How many lines in the items below contain the string "Toggle", matching case exactly? Reply with the number only.

########

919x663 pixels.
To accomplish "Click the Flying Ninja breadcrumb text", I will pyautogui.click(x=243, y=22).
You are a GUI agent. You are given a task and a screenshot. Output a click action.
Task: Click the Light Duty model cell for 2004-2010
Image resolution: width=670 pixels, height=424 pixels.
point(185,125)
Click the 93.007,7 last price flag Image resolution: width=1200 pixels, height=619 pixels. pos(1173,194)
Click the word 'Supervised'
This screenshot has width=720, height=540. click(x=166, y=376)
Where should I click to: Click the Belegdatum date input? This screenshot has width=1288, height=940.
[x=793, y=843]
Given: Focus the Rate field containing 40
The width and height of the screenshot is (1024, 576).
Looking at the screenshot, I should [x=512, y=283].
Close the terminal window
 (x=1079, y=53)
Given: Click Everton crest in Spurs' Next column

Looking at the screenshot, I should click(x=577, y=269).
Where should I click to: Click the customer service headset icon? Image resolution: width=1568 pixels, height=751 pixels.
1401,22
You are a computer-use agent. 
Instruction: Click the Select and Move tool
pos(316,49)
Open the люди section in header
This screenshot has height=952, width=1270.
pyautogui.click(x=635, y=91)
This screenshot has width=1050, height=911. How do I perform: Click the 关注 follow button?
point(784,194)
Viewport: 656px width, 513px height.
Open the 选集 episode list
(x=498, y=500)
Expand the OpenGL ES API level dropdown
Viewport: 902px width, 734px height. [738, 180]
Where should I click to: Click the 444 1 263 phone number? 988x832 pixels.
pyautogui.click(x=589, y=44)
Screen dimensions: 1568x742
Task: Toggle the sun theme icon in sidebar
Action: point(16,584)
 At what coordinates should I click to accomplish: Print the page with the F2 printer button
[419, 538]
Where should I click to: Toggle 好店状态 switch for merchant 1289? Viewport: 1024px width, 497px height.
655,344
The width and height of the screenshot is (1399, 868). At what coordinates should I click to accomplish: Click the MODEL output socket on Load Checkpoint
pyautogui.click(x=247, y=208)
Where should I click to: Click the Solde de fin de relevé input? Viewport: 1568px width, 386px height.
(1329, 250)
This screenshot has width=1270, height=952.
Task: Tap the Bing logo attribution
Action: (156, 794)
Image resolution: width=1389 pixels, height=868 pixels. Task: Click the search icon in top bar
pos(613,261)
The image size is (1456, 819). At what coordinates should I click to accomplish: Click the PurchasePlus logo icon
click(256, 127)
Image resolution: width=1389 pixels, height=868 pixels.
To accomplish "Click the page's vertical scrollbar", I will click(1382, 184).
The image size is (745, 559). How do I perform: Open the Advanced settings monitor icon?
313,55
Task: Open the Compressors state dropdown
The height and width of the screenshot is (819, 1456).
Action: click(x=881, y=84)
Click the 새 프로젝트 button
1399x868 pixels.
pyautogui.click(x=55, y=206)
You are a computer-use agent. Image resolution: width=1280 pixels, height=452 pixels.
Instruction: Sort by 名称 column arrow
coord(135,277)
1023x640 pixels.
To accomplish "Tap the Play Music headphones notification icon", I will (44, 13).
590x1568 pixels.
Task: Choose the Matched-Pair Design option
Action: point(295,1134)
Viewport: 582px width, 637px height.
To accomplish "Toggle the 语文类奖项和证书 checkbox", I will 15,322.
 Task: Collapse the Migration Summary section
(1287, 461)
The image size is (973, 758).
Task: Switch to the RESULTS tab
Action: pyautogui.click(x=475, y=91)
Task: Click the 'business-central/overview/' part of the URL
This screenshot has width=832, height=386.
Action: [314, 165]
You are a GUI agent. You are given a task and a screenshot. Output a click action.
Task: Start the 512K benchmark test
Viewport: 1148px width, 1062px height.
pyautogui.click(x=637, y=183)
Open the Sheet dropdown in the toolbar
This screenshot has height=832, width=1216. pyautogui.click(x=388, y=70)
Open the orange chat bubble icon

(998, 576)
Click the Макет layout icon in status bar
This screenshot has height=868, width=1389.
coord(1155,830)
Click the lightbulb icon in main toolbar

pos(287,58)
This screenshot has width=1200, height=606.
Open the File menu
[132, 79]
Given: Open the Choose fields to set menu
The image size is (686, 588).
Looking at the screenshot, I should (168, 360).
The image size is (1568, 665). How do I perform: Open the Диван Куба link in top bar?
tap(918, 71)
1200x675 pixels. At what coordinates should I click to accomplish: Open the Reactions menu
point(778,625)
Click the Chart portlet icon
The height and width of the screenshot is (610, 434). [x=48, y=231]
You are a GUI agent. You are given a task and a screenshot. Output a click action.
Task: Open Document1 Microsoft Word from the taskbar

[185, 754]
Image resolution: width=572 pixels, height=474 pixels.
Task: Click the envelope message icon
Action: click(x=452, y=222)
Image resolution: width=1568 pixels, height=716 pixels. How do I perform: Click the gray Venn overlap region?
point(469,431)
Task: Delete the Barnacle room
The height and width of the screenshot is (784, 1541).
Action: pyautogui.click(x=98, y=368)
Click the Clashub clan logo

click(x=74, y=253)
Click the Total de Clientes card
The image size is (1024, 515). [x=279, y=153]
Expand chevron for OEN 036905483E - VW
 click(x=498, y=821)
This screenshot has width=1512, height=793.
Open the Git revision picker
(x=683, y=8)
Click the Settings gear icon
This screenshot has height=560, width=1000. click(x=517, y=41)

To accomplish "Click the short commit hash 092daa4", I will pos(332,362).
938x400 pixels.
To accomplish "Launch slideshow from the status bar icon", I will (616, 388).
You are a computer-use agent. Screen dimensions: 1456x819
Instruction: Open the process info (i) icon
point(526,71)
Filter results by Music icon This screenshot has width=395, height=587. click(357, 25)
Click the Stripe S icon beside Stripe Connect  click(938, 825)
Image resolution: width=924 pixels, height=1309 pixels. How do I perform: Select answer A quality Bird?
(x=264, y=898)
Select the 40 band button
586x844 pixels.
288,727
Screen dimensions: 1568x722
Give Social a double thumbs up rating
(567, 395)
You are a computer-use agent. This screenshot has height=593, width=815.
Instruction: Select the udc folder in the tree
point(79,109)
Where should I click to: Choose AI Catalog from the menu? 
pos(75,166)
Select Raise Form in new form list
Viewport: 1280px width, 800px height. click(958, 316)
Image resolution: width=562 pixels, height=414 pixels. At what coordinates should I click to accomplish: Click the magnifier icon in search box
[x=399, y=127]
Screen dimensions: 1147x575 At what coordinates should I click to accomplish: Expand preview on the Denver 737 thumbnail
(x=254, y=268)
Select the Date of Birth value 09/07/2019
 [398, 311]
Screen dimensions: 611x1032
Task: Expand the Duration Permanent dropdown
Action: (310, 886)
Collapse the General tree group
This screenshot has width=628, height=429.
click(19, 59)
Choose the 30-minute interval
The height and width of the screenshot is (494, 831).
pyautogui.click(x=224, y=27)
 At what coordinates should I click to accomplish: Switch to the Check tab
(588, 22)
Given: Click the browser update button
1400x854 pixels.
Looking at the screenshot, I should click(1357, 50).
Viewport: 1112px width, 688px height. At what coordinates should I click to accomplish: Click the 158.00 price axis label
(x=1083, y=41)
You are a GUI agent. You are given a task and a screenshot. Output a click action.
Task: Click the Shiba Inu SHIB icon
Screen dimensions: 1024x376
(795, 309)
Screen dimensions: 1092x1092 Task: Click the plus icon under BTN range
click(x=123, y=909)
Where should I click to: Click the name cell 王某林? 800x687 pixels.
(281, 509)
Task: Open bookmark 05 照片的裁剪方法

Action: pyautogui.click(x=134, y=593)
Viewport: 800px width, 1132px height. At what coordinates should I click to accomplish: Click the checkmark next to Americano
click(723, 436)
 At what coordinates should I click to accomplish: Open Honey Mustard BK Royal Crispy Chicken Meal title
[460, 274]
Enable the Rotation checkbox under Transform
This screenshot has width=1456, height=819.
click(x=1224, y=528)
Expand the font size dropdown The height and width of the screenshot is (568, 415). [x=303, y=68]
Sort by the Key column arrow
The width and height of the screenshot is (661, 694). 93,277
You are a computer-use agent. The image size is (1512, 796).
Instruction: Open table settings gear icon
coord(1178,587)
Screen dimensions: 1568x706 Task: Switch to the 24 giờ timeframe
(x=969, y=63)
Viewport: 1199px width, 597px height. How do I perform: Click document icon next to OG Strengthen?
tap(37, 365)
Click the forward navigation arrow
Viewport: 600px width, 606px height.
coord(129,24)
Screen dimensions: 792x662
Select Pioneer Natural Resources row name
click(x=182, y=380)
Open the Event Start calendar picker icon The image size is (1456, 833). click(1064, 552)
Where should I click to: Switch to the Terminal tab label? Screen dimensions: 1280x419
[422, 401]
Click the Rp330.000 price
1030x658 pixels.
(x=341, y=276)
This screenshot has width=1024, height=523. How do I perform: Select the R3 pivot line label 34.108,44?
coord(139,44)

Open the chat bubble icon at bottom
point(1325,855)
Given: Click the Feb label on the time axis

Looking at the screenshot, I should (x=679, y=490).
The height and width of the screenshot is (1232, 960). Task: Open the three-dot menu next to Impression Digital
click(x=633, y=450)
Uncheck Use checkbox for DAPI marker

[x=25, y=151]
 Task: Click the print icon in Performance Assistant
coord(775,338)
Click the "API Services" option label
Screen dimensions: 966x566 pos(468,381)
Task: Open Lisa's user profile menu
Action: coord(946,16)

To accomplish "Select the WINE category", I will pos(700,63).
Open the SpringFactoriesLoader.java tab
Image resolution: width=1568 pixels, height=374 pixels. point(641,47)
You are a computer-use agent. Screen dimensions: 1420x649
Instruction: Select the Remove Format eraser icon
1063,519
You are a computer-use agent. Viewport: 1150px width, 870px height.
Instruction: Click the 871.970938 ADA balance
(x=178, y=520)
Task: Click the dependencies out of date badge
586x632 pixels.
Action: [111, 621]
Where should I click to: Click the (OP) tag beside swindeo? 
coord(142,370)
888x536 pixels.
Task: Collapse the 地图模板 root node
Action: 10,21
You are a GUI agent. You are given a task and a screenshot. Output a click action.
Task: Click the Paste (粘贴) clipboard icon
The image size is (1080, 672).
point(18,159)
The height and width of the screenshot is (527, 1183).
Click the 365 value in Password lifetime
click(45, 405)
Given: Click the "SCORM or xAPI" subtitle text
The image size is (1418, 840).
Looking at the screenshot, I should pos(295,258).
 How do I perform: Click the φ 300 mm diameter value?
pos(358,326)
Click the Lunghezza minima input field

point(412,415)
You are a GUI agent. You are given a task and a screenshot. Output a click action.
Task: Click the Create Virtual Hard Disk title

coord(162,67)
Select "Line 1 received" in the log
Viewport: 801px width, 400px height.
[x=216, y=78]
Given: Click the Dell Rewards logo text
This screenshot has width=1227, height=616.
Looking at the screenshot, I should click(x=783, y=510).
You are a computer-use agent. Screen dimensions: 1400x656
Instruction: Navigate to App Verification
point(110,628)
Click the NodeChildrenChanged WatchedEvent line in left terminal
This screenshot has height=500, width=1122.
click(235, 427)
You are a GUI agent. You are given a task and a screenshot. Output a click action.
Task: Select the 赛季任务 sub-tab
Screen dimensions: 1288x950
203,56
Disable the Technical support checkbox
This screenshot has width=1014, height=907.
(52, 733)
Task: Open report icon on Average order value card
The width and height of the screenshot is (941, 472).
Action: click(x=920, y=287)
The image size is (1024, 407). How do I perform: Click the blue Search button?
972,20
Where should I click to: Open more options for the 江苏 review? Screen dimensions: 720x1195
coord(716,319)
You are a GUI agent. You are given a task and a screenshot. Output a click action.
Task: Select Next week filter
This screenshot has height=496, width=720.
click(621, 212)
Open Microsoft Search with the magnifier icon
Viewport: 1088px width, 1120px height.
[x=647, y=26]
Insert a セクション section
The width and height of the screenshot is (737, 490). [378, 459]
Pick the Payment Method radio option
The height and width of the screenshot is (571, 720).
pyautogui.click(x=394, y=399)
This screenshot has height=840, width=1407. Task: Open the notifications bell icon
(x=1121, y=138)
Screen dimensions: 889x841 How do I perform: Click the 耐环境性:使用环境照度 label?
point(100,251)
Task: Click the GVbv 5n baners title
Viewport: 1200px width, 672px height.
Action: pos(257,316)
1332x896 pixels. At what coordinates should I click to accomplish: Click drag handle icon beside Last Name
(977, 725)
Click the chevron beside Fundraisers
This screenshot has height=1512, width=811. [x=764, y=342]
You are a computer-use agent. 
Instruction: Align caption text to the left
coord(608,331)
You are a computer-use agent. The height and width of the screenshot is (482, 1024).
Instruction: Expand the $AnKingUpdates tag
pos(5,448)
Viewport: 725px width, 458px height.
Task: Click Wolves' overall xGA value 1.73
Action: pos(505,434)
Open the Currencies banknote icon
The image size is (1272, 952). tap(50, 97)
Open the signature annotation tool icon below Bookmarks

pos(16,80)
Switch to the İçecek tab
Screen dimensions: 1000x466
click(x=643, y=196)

########

## Expected output
3